Никто в такой мере не предавал себя странничеству, как тот
Великий, который услышал: изыди от земли твоея, и от рода твоего, и
от дому отца твоего
(Бытия, 12, 1)

   Странничество есть невозвратное оставление всего, что в
отечестве сопротивляется нам в стремлении к благочестию.
Странничество есть недерзновенный нрав, неведомая премудрость,
необъявляемое знание, утаеваемая жизнь, невидимое намерение,
необнаруживаемый помысл, хотение уничтожения, желание тесноты, путь
к Божественному вожделению, обилие любви, отречение от тщеславия,
молчания глубины
. (Иоанн Лествичник, "О странничестве, то есть, уклонении от мира".)
   Если уж и говорить о цели странничества, то только так её и можно понимать, это не важно, если странник не осознает её вполне ясно - об обычном понимании нечего и думать - то самое не знамо что. Где-то здесь лежит суть странничества как весьма распространённой формы подвижничества во Христе на православной Руси.
   Для большей части крестьян даже в XIX веке странничество осуществлялось традиционным способом - с котомкой в руках. Еще 100 лет назад практически каждый православный русский крестьянин считал своею святою обязанностью совершить богомолье, паломничество к своим либо общероссийским святым или на поклон к местам святым.
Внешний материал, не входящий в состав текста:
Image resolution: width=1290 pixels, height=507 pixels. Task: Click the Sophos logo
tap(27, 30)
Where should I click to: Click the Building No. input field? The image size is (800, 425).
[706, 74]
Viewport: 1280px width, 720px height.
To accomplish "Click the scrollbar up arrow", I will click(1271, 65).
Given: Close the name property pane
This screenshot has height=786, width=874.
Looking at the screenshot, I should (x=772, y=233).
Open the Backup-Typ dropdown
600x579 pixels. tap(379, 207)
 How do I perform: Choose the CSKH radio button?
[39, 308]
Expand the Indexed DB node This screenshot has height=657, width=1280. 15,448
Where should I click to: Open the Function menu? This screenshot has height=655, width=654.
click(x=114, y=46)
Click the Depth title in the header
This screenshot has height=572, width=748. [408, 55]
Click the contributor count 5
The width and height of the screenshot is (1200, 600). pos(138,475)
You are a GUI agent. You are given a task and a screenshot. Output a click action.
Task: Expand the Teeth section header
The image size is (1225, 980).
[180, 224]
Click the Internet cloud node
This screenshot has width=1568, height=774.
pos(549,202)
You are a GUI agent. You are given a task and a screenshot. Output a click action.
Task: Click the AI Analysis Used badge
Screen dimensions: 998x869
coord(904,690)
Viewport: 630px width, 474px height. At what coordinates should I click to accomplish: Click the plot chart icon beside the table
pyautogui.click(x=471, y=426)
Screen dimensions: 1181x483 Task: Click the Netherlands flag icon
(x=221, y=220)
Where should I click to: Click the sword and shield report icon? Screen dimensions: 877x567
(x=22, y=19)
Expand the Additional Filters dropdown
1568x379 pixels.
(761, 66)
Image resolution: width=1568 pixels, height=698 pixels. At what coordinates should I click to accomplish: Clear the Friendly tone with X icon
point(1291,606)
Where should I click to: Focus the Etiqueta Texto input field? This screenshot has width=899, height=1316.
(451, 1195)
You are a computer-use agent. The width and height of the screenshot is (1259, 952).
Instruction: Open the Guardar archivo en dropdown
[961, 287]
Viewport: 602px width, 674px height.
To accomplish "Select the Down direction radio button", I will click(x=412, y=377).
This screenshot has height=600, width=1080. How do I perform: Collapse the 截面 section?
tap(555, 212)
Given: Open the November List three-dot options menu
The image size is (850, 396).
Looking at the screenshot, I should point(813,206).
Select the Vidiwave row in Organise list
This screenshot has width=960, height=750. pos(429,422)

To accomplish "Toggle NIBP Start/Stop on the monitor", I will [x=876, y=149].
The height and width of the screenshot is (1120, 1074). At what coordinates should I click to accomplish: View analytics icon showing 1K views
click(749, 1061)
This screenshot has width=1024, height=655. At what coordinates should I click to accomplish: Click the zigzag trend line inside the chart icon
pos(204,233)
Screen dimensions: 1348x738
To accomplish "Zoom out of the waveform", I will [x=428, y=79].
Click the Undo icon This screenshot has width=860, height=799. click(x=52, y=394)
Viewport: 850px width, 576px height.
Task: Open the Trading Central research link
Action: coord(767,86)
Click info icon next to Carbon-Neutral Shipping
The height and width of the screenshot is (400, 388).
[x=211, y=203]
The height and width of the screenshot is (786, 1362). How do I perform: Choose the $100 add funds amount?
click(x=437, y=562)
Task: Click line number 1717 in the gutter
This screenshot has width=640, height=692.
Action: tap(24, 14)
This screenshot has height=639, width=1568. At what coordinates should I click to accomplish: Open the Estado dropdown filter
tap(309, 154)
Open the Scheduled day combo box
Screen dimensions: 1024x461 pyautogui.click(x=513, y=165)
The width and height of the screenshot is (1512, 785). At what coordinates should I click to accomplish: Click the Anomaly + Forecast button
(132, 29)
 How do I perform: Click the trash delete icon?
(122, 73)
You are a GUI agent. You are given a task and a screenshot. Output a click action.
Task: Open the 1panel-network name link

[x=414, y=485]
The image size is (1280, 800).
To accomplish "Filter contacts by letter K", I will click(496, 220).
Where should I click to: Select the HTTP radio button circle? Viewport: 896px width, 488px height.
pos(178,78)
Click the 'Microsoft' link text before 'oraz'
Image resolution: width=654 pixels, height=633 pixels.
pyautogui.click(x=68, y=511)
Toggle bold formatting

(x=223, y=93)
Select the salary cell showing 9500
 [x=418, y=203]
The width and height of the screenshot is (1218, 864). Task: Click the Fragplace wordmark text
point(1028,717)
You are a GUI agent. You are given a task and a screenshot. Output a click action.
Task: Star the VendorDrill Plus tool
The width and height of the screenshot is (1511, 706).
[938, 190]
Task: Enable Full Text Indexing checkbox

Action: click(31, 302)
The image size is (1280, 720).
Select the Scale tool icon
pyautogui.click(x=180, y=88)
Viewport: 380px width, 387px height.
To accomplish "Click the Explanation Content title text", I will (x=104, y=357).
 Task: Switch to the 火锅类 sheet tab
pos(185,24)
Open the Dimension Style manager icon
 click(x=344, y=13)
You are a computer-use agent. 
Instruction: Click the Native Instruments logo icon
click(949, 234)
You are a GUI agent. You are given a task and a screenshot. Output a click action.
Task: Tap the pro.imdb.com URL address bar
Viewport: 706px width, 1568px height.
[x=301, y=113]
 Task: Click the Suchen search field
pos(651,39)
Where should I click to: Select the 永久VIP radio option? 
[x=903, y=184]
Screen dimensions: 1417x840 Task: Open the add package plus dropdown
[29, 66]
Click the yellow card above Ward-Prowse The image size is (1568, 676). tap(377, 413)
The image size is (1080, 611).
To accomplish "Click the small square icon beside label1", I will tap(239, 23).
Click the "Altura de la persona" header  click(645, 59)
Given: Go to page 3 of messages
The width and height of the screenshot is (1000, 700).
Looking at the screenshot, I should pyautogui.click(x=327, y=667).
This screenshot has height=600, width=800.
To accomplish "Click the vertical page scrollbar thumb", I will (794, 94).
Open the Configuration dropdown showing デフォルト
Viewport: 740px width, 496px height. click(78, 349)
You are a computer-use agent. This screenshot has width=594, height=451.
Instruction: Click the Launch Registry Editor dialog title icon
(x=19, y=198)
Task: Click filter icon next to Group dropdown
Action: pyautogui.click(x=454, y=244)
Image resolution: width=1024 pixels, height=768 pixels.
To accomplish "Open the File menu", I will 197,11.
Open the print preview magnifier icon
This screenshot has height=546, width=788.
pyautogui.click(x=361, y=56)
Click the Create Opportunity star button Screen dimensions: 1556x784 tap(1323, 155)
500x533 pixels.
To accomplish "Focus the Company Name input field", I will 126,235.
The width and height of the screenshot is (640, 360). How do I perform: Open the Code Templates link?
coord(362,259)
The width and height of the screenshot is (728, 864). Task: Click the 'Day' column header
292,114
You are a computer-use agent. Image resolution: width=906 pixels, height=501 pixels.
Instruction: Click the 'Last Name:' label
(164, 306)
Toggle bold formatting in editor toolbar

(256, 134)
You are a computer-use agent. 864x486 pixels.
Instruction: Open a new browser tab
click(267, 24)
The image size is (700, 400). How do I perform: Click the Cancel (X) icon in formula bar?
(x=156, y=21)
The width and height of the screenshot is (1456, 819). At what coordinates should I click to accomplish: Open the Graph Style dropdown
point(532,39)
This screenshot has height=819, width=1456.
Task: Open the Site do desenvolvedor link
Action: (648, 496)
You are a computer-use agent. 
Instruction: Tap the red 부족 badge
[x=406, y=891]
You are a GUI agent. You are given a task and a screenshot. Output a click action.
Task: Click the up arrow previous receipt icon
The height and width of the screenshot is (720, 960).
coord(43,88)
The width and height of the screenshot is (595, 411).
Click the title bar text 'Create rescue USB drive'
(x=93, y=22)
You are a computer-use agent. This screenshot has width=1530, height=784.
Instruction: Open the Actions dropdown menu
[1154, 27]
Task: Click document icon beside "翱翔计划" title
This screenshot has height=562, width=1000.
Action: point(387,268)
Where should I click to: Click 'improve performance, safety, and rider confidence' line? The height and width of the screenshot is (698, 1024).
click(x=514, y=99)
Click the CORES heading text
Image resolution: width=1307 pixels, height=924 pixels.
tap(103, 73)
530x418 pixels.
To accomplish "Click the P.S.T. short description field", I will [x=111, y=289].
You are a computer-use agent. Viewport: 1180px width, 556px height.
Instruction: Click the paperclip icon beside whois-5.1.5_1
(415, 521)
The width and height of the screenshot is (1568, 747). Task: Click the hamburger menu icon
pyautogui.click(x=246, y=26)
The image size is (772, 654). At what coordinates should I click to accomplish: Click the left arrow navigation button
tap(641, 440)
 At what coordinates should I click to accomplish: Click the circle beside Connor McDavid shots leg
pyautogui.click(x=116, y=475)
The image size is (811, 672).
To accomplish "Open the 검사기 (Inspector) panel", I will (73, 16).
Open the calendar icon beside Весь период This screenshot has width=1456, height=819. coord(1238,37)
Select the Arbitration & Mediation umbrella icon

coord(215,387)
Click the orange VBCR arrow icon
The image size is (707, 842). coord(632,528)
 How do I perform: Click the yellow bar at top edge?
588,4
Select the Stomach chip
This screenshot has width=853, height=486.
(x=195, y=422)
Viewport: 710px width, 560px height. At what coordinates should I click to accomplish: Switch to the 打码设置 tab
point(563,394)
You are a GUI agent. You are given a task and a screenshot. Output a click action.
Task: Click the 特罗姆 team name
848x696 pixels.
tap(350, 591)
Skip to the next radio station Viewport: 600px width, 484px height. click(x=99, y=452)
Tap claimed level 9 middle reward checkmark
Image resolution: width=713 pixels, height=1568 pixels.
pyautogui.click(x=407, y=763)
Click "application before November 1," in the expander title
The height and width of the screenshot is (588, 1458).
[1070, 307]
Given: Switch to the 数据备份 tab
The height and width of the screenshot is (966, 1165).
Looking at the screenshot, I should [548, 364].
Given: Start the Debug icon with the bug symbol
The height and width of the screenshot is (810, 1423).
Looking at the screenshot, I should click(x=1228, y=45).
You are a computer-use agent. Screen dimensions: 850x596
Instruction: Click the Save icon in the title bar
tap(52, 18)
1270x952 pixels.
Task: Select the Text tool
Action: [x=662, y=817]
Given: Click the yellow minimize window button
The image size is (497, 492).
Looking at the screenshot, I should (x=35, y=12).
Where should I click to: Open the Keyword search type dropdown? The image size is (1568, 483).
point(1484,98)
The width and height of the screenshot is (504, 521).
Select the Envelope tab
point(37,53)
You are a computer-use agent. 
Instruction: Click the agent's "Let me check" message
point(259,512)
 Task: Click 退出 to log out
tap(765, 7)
Люди шли от деревни к деревне, стучались в окошко, просили ночлега, и всегда им давали приют, кормили, поили бесплатно, ибо считалось, что странник - Божий человек и, помогая ему, ты участвуешь в Божьем деле сам. ... Настоящих странников можно было узнать по внешнему виду - строгий, серьезный, пронизывающий взгляд, одежда из грубого, крестьянского сукна, перепоясанная ремнем или просто веревкой. Из-под одежды иногда выглядывала власяница или даже вериги. В руках посох, ноги босы.
   Именно так - не просто доставиться с оказией или по "чугунке" через полстраны, а пешочком, с неясной перспективой даже на сегодня. Цитата взята из жизнеописания старца Г.Е.Распутина - так он хаживал из Тобольска в Киев и неоднократно. Вдумаемся ещё раз: не по прихоти или отсутствию средств идёт человек в непогоду, без денег, за тридевять земель, хотя и можно доехать. Чего не натерпишься по дороге. Всякий ли хозяин примет... а волки, а разбойники?.. Открытые всем и всему, ни от чего не заслонённые, растаявшие в пространствах - где? кто? есть? нет?..
   ...И якоже рабу Твоему Товии, Ангела хранителя и наставника посли, сохраняюща и избавляюща их от всякаго злаго обстояния видимых и невидимых врагов, и ко исполнению заповедей Твоих наставляюща, мирно же и благополучно и здраво препровождающа, и паки цело и безмятежно возвращающа...
   У странника Божия, впрочем, цель заведомо "дальшая" тех краёв и закраин, что распростёрлись перед ним, и он знает о том - в конце пути он должен оказаться в Храме, т.е. месте, что превыше всех мест. Я потому так выделил одно слово, что если он и не дойдёт по трагическим обстоятельствам, то крепко верим мы, православные, что Царство Божие не минует его. Путник для Него и очищается в пути от всего обыденно-мирского. Да и не у одних православных так. Мусульмане во время хаджа иной раз сотнями гибнут, и все в свой мусульманский рай попадают.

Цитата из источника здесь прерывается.